Summary judgment is appropriate if the evidence, when viewed in the light most favorable to the non-moving party, demonstrates "that there is no genuine dispute as to any material fact and the movant is entitled to judgment as a matter of law." Fed. R. Civ. P. 56(a); see Celotex Corp. v. Catrett, 477 U.S. 317, 322 (1986); Galen v. Cty. of L.A., 477 F.3d 652, 658 (9th Cir. 2007). The moving party bears the initial burden to show there is no genuine issue of material fact and that he or she is entitled to prevail as a matter of law. Celotex, 477 U.S. at 323. If the moving party will bear the ultimate burden of persuasion at trial, it must establish a prima facie showing in support of its position on that issue. UA Local 343 v. Nor-Cal Plumbing, Inc., 48 F.3d 1465, 1471 (9th Cir. 1994). That is, the moving party must present evidence that, if uncontroverted at trial, would entitle it to prevail on that issue. Id. at 1473. If the moving party meets his or her burden, then the non-moving party "must make a showing sufficient to establish a genuine dispute of material fact regarding the existence of the essential elements of his case that he must prove at trial" to withstand summary judgment. Galen, 477 F.3d at 658. // //

The same standard and procedural rules apply to motions for partial summary judgment. See Fed. R. Civ. P. 56(a); Lies v. Farrell Lines, Inc., 641 F.2d 765, 768 (9th Cir. 1981) (noting that, on a motion for partial summary judgment "the moving party has the burden of showing that there is no genuine issue as to any material fact and that he is entitled to a partial summary judgment as a matter of law").

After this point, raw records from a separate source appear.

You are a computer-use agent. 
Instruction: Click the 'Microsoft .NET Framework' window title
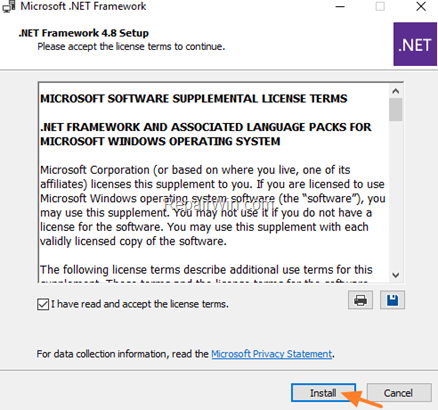click(83, 6)
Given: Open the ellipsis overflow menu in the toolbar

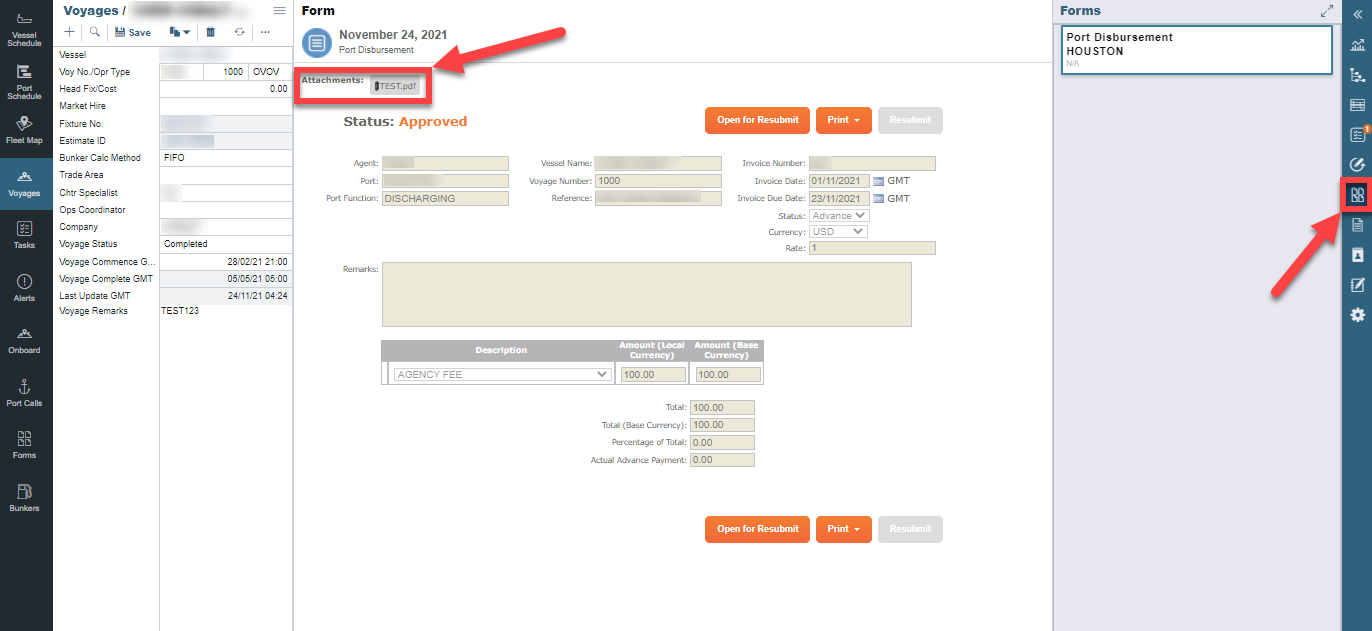Looking at the screenshot, I should [x=265, y=32].
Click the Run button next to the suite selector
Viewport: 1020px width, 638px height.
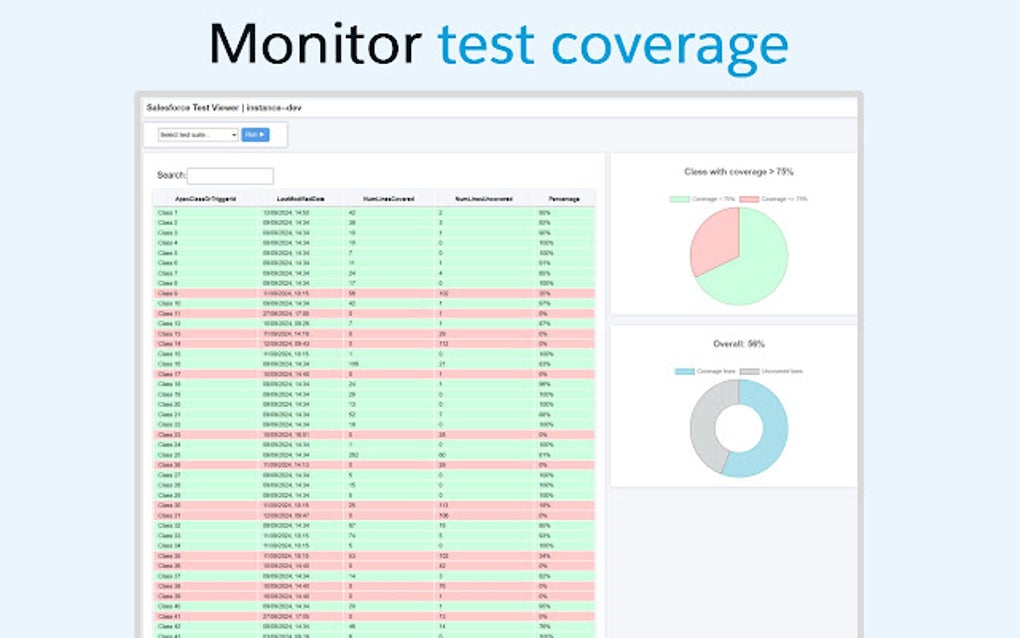255,135
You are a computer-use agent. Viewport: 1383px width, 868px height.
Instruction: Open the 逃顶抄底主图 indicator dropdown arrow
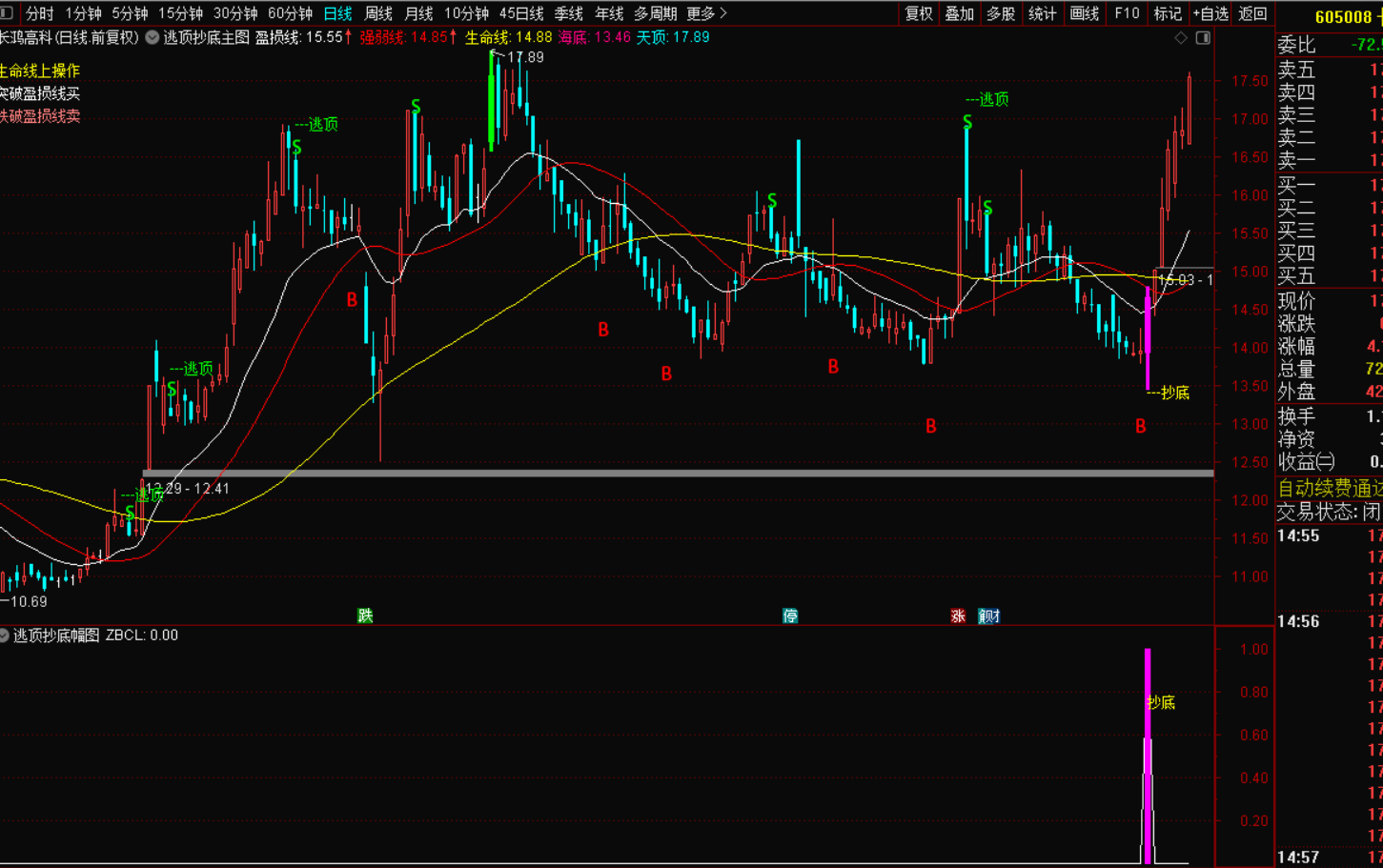pyautogui.click(x=153, y=37)
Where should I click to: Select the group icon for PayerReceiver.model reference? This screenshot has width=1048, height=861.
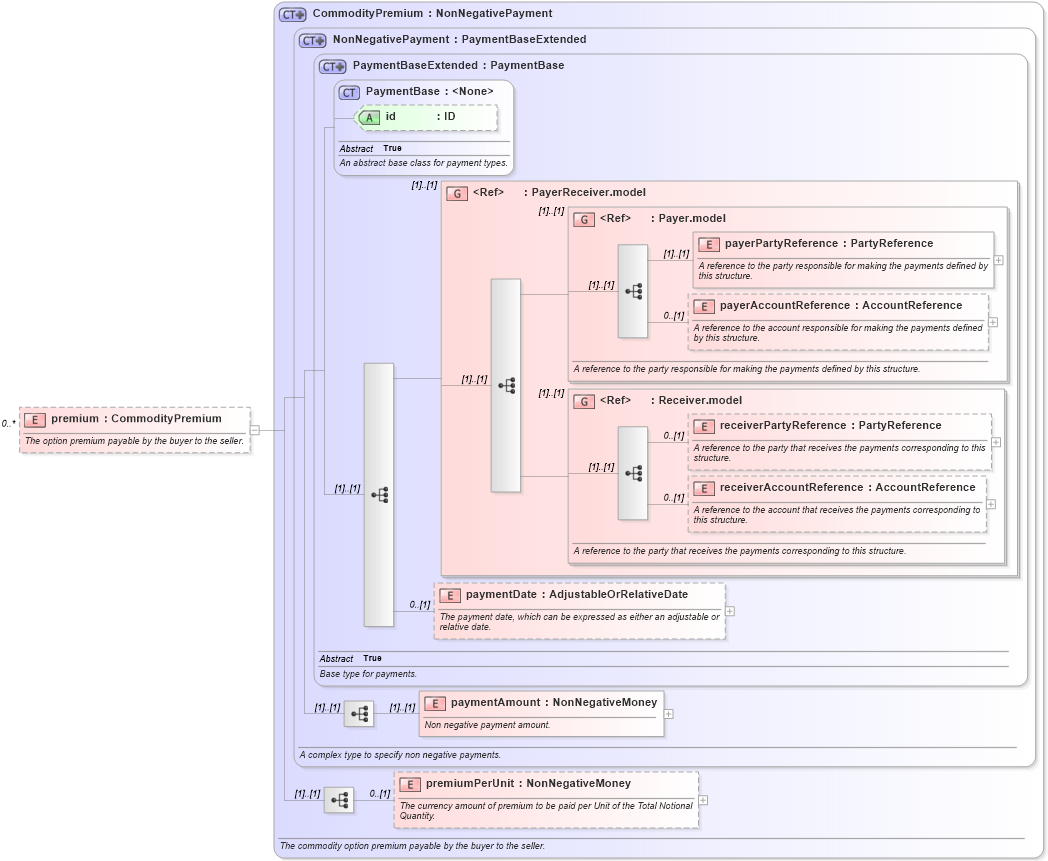point(456,192)
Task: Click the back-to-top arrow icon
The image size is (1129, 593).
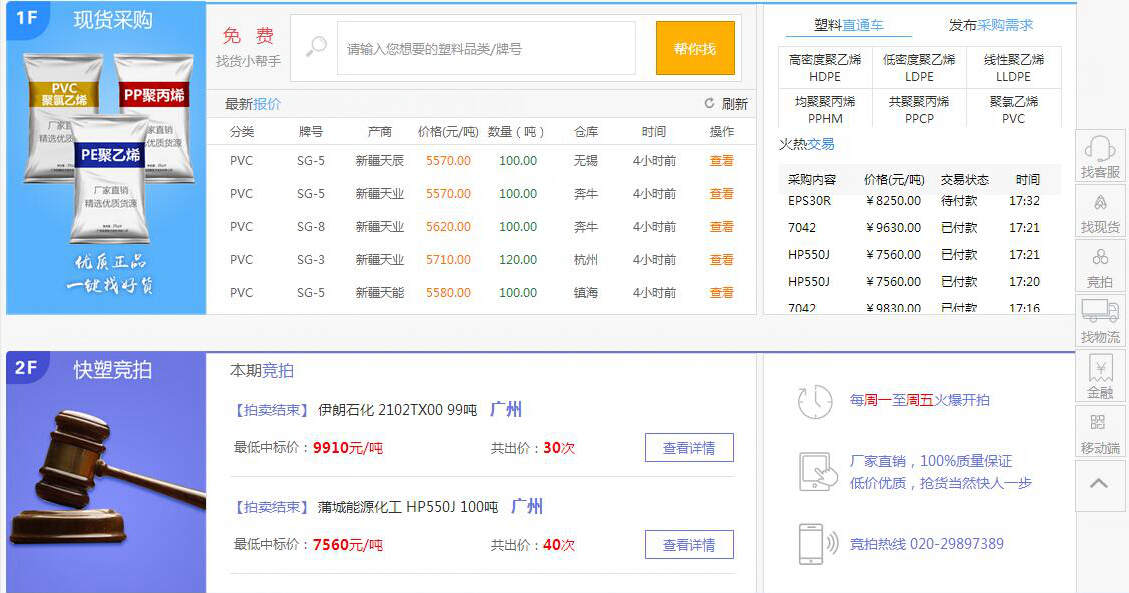Action: point(1099,485)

B. Unauthorized Use of Communications

Defendants concede that Single, LLC, is liable on G&G's claim for unauthorized use of communications under 47 U.S.C. § 605(a). (See Resp. at 2 (conceding liability for Single, LLC, under 47 U.S.C. § 605(a).) However, Defendants oppose partial summary judgment as to Joel and Jesus Cendejas' liability under 47 U.S.C. § 605. (See Resp. at 2.) Accordingly, pursuant to Defendants' concession, the court GRANTS G&G's motion as it relates to Single, LLC's liability under 47 U.S.C. § 605(a), and addresses Joel and Jesus's individual liability.

The Communications Act of 1934, 47 U.S.C. § 605, "prohibits the unauthorized receipt and use of radio communications for one's 'own benefit or for the benefit of another not entitled thereto.'" DirecTV, Inc. v. Webb, 545 F.3d 837, 844 (9th Cir. 2008) (quoting 47 U.S.C. § 605(a)). "[L]iability under [S]ection 605 requires proof that a defendant has "(1) intercepted or aided the interception of, and (2) divulged or published, or aided the divulging or publishing of, a communication transmitted by the plaintiff." Cal. Satellite Sys. v. Seimon, 767 F.2d 1364, 1366 (9th Cir. 1985) (quoting Nat'l Subscription Television v. S & H TV, 644 F.2d 820, 826 (9th Cir. 1981)). A party aggrieved under Section 605 may, at its discretion, recover either actual or statutory damages. 47 U.S.C. § 605(e)(3)(C).

Although the Ninth Circuit does not appear to have weighed in on the issue, "[m]ost, if not all, courts addressing the issue of individual liability under . . . Section 605 have applied a standard of individual liability premised on copyright law." Joe Hand Promotions, Inc. v. Bragg, No. 13-CV-02725-BAS JLB, 2014 WL 2589242, at *5 (S.D. Cal. June 10, 2014) (collecting cases). Under this standard, a plaintiff must show "(1) the individual had a right and ability to supervise the infringing activities and (2) had an obvious and direct financial interest in those activities." J & J Sports Prods., Inc. v. Walia, No. 10-5136 SC, 2011 WL 902245, at *3 (N.D. Cal. Mar. 14, 2011). In order to satisfy the first prong, a plaintiff "must allege more than the shareholder's right and ability to supervise generally." Id. The plaintiff "must allege that the defendant had supervisory power over the infringing conduct itself." Id. Furthermore, to satisfy the second prong, "a plaintiff cannot merely allege that the shareholders profit in some way from the profits of the corporation." Id. In other words, "an individual's status as a shareholder or officer is insufficient to show that he or she had the requisite supervision authority or financial interest to warrant individual liability." Id. "[I]n order to hold a shareholder of an [limited liability company ("LLC")] liable for the LLC's infringing conduct, a plaintiff must allege facts that show the shareholder was 'a moving active conscious force' behind the infringing act itself and that the shareholder derived direct financial benefit from the infringing conduct above and beyond a generic linkage between the profits of the shareholder and those of the LLC." Id.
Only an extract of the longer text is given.